*** Opening of Dataset excerpts ***

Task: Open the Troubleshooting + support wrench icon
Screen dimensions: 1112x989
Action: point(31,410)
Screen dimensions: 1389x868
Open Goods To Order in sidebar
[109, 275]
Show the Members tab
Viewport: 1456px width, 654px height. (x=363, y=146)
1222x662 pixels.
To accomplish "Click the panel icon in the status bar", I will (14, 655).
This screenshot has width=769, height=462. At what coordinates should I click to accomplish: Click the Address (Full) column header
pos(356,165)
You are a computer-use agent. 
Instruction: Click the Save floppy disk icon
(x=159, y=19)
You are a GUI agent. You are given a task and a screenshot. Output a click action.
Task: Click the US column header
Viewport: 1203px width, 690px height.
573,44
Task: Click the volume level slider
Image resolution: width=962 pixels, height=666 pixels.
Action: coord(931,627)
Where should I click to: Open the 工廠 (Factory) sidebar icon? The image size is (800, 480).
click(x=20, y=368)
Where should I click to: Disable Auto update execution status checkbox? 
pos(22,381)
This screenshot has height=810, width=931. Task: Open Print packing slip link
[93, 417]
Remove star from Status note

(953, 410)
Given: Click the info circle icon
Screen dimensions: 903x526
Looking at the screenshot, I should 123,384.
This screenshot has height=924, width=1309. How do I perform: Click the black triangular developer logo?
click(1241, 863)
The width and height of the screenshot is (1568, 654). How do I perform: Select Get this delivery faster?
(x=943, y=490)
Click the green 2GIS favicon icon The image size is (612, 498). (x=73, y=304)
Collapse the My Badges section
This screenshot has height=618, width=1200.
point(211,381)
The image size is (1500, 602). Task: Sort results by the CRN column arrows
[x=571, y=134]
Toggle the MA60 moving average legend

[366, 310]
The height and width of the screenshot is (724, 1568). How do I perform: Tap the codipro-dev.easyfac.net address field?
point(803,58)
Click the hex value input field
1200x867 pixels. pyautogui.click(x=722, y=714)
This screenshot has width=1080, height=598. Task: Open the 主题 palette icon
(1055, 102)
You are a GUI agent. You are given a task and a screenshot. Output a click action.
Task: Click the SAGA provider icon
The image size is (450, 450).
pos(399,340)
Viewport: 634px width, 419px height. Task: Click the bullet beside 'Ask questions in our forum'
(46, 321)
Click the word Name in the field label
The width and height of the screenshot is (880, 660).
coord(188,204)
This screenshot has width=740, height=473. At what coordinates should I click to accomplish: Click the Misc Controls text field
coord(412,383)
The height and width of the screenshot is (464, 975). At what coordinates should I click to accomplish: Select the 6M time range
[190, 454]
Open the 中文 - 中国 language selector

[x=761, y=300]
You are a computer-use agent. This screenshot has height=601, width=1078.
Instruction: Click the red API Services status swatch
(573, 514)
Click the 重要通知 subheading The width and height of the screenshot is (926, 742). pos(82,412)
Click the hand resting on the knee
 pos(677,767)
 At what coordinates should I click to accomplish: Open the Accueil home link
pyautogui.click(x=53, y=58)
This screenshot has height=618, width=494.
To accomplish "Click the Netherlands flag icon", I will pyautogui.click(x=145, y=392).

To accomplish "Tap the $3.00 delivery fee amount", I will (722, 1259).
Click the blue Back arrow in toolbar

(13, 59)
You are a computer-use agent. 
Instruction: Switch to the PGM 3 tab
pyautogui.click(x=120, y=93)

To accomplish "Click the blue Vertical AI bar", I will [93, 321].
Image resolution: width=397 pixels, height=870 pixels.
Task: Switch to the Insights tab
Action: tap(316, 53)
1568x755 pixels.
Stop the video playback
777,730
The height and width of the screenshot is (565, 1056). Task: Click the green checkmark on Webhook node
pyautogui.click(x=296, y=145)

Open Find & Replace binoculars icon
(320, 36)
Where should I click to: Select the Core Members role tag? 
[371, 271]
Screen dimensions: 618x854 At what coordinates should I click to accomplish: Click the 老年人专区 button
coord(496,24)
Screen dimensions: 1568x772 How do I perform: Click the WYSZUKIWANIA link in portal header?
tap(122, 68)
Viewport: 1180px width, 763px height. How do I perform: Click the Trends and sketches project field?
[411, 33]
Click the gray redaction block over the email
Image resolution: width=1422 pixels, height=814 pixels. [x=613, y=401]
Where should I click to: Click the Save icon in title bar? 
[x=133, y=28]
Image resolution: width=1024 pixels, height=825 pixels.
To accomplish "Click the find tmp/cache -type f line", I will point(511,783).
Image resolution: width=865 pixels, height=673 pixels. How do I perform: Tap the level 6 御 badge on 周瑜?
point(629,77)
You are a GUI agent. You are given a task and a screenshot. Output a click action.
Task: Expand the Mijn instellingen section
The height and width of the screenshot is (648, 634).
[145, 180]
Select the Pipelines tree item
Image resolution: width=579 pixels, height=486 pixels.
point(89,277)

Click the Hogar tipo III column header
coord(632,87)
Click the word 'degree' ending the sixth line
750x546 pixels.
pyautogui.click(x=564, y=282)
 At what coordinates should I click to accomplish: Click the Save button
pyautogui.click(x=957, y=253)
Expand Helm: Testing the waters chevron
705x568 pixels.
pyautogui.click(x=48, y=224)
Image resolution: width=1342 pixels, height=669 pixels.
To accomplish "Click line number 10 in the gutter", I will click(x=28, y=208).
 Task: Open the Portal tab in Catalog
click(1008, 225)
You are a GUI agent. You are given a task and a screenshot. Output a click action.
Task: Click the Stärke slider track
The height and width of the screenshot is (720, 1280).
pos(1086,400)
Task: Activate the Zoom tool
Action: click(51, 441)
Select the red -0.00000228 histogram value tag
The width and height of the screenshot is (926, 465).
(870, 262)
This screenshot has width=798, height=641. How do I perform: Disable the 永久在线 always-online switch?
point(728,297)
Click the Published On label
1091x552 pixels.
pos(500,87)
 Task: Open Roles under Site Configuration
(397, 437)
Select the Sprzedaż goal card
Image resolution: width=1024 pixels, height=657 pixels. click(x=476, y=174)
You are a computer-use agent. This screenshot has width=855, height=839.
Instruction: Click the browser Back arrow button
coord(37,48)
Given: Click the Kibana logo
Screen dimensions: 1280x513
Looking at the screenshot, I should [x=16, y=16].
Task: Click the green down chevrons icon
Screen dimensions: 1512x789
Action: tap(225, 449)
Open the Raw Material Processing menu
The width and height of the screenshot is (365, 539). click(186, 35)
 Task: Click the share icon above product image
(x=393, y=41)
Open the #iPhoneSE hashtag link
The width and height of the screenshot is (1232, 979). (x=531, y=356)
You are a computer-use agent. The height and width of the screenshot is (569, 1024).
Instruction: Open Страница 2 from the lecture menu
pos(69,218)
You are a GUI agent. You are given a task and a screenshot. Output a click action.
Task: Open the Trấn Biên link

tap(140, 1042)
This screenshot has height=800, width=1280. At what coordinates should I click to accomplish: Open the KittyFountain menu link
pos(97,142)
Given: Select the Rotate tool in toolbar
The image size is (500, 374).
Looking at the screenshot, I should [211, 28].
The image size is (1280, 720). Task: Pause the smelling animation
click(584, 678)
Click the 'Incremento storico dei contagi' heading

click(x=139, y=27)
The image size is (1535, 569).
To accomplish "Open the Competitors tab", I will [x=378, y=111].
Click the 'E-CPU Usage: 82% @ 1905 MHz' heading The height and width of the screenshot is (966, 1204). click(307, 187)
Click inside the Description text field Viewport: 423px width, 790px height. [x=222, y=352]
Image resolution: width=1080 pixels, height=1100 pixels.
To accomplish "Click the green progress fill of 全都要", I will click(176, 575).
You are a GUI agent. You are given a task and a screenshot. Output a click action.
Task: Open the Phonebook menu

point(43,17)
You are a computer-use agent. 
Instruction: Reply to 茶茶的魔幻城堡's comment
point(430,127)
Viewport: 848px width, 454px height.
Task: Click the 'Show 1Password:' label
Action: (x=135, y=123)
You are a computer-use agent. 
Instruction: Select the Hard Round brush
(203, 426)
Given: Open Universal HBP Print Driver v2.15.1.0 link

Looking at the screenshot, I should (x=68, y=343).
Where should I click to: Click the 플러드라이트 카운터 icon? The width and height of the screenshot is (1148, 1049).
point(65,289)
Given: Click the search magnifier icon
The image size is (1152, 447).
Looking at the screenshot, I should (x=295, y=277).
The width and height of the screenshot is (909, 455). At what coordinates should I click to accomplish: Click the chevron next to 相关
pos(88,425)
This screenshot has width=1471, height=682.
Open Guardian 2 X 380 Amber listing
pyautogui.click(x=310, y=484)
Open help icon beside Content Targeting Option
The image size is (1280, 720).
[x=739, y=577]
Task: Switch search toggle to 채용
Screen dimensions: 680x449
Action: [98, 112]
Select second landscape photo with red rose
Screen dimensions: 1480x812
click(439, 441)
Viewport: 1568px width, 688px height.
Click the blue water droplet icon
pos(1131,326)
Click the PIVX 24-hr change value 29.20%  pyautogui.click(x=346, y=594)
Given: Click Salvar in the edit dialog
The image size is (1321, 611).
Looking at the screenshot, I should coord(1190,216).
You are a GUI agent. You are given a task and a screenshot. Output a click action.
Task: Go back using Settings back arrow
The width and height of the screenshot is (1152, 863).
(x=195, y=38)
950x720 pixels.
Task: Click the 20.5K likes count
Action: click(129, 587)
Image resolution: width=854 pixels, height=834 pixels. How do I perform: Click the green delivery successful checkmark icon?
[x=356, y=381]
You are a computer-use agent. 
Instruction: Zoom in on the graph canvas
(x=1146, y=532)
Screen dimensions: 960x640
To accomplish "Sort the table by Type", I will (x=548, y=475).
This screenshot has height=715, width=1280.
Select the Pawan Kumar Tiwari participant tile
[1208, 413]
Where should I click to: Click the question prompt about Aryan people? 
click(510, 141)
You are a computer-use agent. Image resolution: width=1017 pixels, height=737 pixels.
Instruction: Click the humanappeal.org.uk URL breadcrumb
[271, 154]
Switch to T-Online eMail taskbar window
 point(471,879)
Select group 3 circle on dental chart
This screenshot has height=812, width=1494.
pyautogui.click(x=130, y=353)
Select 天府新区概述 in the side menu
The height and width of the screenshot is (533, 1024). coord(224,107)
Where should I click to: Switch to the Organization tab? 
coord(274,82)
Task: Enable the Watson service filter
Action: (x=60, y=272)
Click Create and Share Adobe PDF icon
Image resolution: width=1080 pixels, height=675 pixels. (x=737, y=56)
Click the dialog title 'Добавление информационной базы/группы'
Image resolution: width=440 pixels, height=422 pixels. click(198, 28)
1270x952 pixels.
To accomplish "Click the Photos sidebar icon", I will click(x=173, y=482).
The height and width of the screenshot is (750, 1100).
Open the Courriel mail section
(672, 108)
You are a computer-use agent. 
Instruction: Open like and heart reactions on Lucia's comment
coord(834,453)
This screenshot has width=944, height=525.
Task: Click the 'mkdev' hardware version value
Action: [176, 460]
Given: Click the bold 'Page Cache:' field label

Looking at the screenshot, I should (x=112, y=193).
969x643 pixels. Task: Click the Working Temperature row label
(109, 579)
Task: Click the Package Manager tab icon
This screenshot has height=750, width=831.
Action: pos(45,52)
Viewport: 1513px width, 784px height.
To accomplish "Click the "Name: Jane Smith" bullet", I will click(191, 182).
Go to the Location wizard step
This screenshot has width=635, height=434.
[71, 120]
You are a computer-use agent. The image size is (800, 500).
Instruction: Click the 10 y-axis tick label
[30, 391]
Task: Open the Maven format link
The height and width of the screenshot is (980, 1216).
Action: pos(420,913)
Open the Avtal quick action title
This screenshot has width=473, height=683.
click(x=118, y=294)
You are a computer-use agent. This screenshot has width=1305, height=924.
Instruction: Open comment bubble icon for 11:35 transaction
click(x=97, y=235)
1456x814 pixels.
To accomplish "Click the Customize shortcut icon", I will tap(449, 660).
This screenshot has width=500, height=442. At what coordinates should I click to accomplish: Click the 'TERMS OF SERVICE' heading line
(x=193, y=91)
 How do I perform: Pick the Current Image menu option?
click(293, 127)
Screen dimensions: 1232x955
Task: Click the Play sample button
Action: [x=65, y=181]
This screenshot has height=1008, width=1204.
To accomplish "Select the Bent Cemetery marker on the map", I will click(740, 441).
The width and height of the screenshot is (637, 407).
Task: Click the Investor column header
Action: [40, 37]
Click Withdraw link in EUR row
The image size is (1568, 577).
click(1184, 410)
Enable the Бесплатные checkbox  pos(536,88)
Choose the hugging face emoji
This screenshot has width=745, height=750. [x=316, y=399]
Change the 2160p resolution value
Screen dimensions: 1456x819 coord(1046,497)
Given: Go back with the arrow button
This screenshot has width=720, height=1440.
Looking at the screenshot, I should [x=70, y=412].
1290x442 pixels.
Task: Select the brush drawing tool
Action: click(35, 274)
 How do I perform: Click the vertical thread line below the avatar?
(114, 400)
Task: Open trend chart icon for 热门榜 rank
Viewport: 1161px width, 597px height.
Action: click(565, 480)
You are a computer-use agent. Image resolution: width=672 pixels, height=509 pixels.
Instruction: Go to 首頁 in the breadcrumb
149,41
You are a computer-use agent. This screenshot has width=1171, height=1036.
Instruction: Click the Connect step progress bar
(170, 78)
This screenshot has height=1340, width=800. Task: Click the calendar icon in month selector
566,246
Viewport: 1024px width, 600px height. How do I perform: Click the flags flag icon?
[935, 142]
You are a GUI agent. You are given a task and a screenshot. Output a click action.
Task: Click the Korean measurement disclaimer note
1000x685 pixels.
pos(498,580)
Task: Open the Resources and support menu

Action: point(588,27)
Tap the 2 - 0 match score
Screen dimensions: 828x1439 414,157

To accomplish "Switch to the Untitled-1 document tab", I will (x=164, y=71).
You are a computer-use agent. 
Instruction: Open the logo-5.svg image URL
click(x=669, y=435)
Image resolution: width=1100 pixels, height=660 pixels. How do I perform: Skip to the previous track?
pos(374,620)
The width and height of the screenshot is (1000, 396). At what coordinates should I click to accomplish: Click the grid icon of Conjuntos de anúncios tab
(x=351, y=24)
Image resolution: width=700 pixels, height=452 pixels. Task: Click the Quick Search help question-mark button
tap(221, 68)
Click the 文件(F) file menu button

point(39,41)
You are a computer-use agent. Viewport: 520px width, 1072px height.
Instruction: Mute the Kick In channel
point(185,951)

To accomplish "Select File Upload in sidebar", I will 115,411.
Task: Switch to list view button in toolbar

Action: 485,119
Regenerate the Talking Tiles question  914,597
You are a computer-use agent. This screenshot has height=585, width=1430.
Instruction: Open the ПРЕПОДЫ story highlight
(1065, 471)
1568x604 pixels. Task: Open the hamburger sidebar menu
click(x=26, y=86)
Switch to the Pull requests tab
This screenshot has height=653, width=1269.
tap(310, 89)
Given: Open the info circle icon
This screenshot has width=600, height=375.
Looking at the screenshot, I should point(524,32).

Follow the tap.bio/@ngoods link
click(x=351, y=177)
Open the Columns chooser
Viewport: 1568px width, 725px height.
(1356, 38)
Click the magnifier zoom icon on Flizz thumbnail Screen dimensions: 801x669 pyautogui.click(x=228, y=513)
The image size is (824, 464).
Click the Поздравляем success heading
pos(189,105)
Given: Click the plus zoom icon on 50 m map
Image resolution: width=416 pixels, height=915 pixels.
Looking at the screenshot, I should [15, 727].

*** Close of Dataset excerpts ***

* _Exercise details_: Go through the data, and copy each line in which the word "magnifier" appears.

* _Expected output_:
Given: Click the search magnifier icon
Click the magnifier zoom icon on Flizz thumbnail Screen dimensions: 801x669 pyautogui.click(x=228, y=513)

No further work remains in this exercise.